How Today’s Biotech R&D Will Impact The Future Of Life Sciences

How Today’s Biotech R&D Will Impact The Future Of Life Sciences

Today’s biotech developments are not focused on incremental change. Instead, the R&D being explored now has the potential to reinvent our approaches to life sciences, medicine, and healthcare.

Biotech developments in the life sciences industry were rife from the 1970s to 1990s. This generation of innovation saw scientists pick a lot of low hanging fruit, but now we’re left with the more complex challenges to tackle.

Funding continues to flow into the biotech domain in support of medical advancement and what we’re seeing come out of it are incredible leaps and bounds in innovation.

Below, I explore the trajectory of these innovations and my vision of what this could do for future generations.

Harnessing the power of biology

The period between the 1970s and the 1990s saw biotech rise in the world of life sciences.

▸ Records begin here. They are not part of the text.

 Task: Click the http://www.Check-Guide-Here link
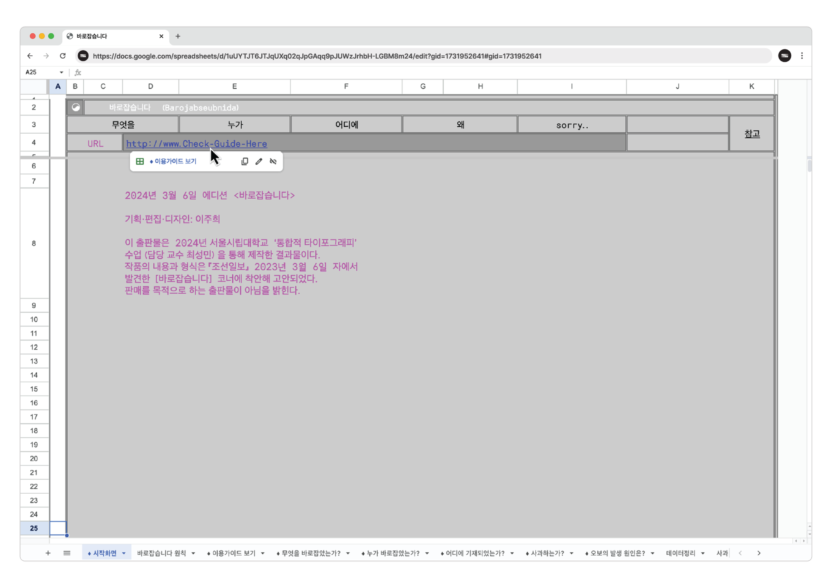click(196, 144)
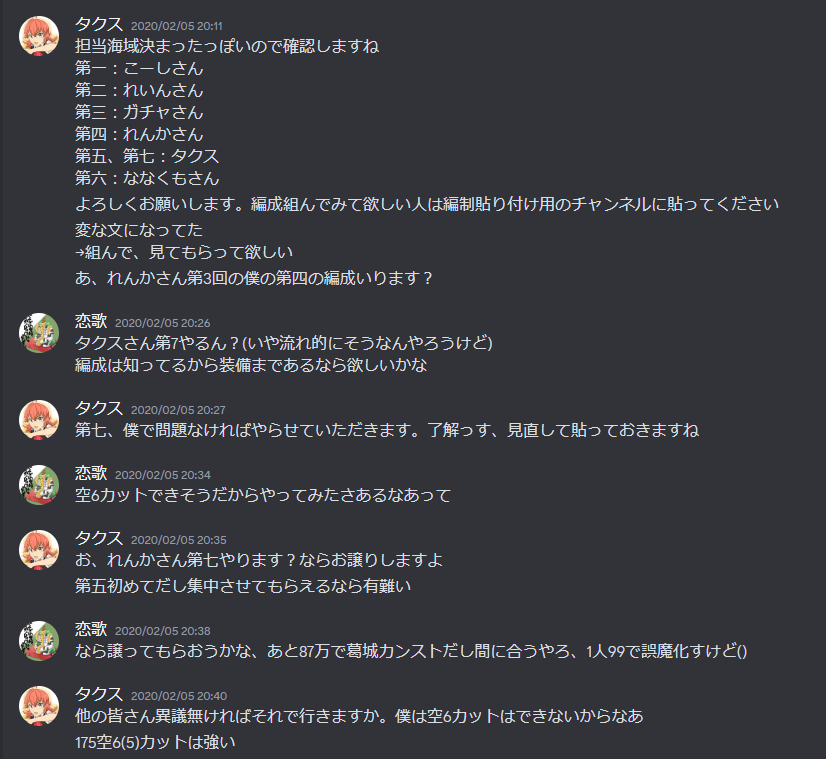Click username タクス above the 20:11 message
This screenshot has width=826, height=759.
[99, 24]
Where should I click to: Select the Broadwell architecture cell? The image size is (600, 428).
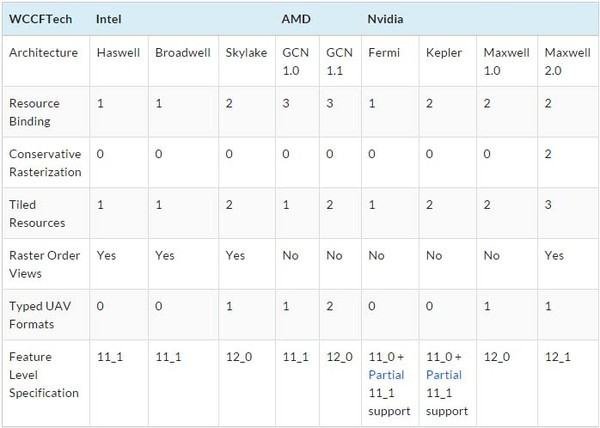click(182, 52)
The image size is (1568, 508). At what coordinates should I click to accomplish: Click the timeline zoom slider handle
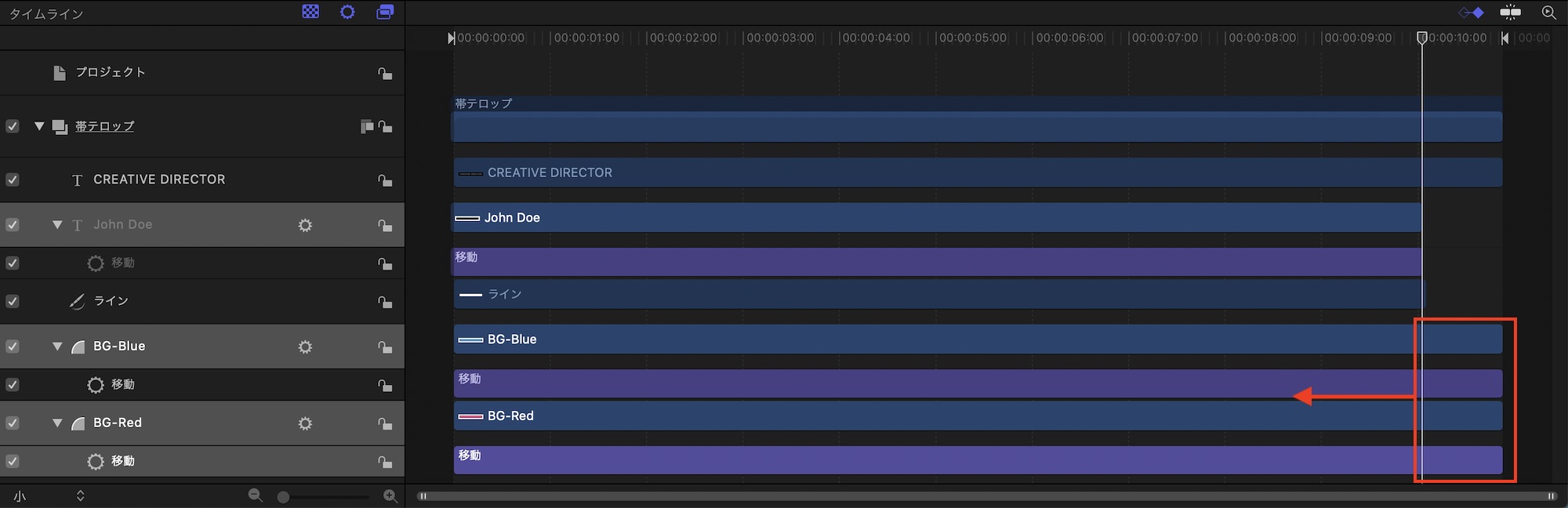(283, 497)
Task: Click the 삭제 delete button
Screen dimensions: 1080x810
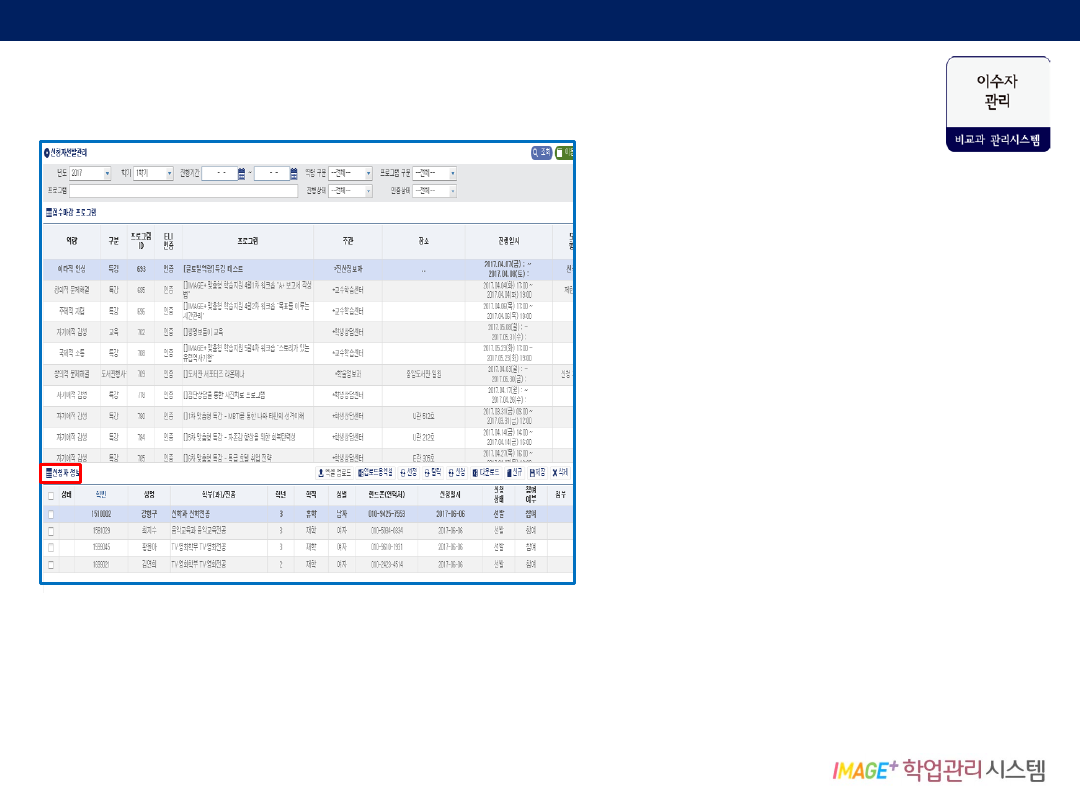Action: pyautogui.click(x=560, y=472)
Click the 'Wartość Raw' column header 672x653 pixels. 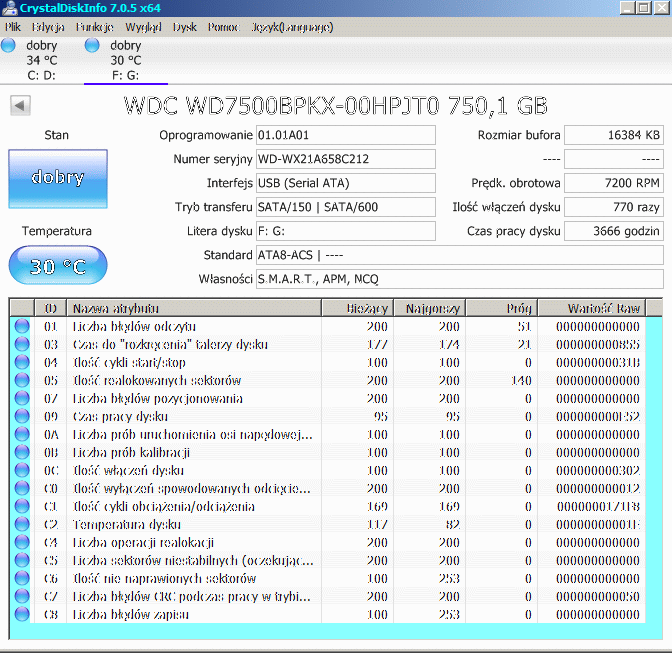(603, 308)
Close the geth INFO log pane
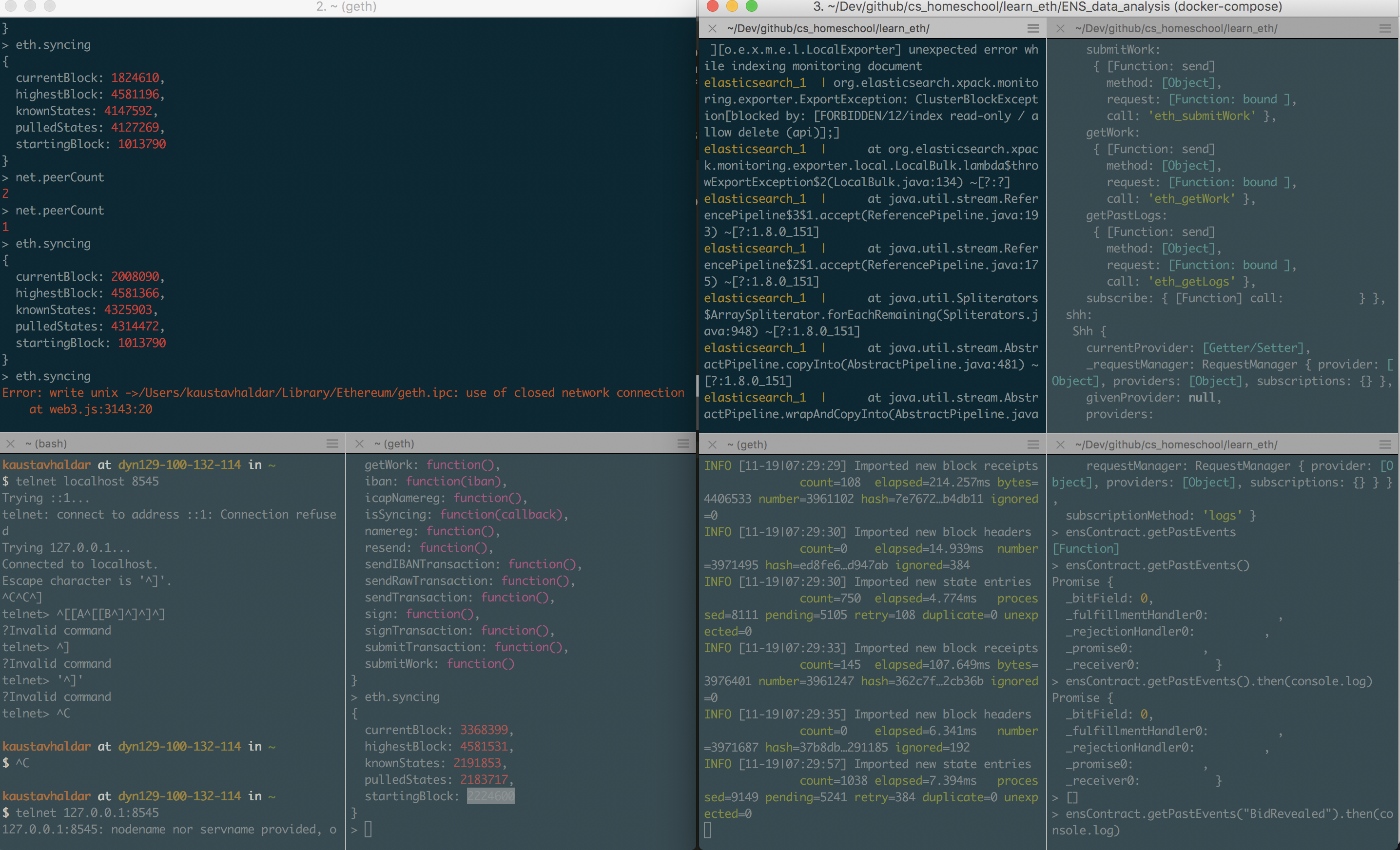1400x850 pixels. 712,445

Scientists began to harness biology to create medical solutions in earnest. Using microbes and microbial fermentation, many products were created to treat diseases and empower more comprehensive testing, such as PCR testing to identify infectious diseases.

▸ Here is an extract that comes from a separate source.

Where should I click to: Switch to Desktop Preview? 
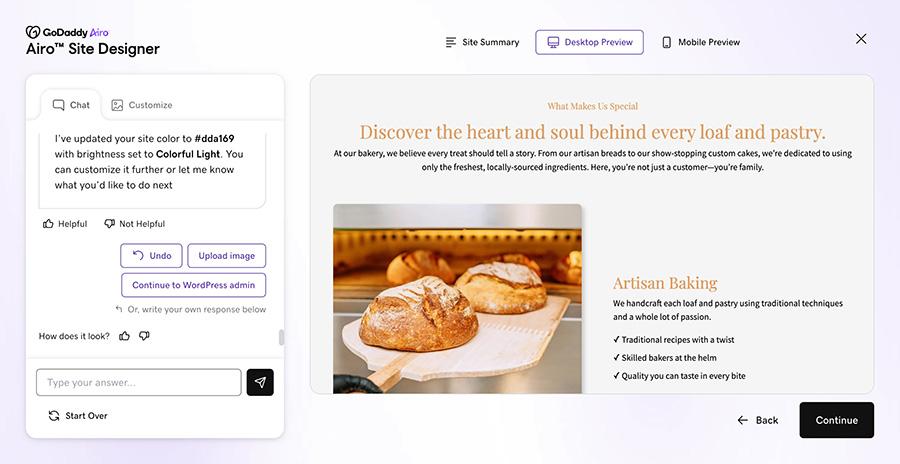[589, 42]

Moving into the 90s, the power of the genome became a focus. There was a real push for using whole genome sequencing and significant investment made to turn this into a reality.

As the first generation of tools, these advancements were ripe for exploitation and were relatively quick to develop. Now, creating the next generation of tools is a harder task that requires bigger leaps and bounds to be made.

The focus is not on making incremental improvements to what’s come before, but on solving entirely new problems and initiating the next phase of life sciences tools. This is a challenge, yes, but because of the significance of these challenges, the biotech industry is receiving healthy investment.

In addition, real-world necessity is driving progress. For example, the Covid-19 pandemic accelerated innovation in mRNA vaccines.

The focus for biotech today

Now, the industry has turned its sights to other possibilities powered by the genome, such as genome editing, next-generation gene sequencing, and new therapeutic approaches. Overall, there’s a trend of scientists leaning into the natural workings of the body in order to achieve breakthroughs in biotech.

“Tailwinds from sustained growth in funding and research are leading to a proliferation of scientific publications and new patents, with breakthroughs across disciplines including genetics, immunology, and cell biology. In parallel, technological advancements, such as the use of artificial intelligence (AI), are leading to faster drug development timelines and the creation of more personalized therapeutics.”

– Goldman Sachs

Working with the body

Scientists today are using the human body’s natural processes to inform and catalyse innovation.

Therapeutics is a perfect example. The body’s natural immune response to fighting diseases is one that is a result of generations of evolution. Therefore, solutions like immunotherapies (e.g. CAR T-cell therapy) are designed to work with, and improve, these systems.

This is a theme I expect to continue, and for more of the next generation of approved drugs and therapies to draw upon our knowledge of the body’s natural functions.

Looking at the whole picture

Equally, the more we know, the better these solutions can be. Like whole genome sequencing, understanding biological processes from start to finish will be invaluable for effective R&D.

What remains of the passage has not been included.